Wednesday, October 12, 2011

Parentality

The first guest on Jim Al-Khalili’s new Radio 4 series The Life Scientific, Sir Paul Nurse, told of how he had discovered, in his 50s, that the people he thought were his parents were in fact his grandparents, & that his sister was his mother.

Sadly, not that rare a story, though it is perhaps unusual to find out so late. I am slightly surprised to learn that, until he applied for a Green Card, he had never been asked to provide a copy of his full birth certificate rather than just the shortened one which does not name the parents, or reveal that the father is unkown.

The real irony here though is that Sir Paul is a geneticist who had the facts of his own genetic inheritance concealed from him.

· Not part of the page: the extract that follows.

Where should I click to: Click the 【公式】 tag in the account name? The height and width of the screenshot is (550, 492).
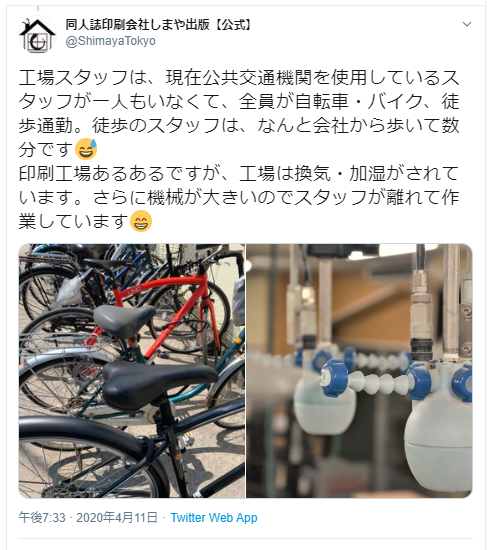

I found myself pondering how, or whether, the facts about the parentage of a child in a similar situation might be established by the scientific methods of today, or at any time in the past.

Imagine, for example, that small children & their putative parents had been recruited into medical studies involving patterns of inheritance in each year 1950, 1960, 1970, 1980, 1990, 2000, 2010.

In 1950 there might not have been much other than ABO blood groups to reveal that the child could not possibly be the offspring of one, or other, or both of the 'parents'.

In 2010 DNA could definitely rule out the paternity of the grandfather, but could it exclude, with certainty, the grandmother’s maternity?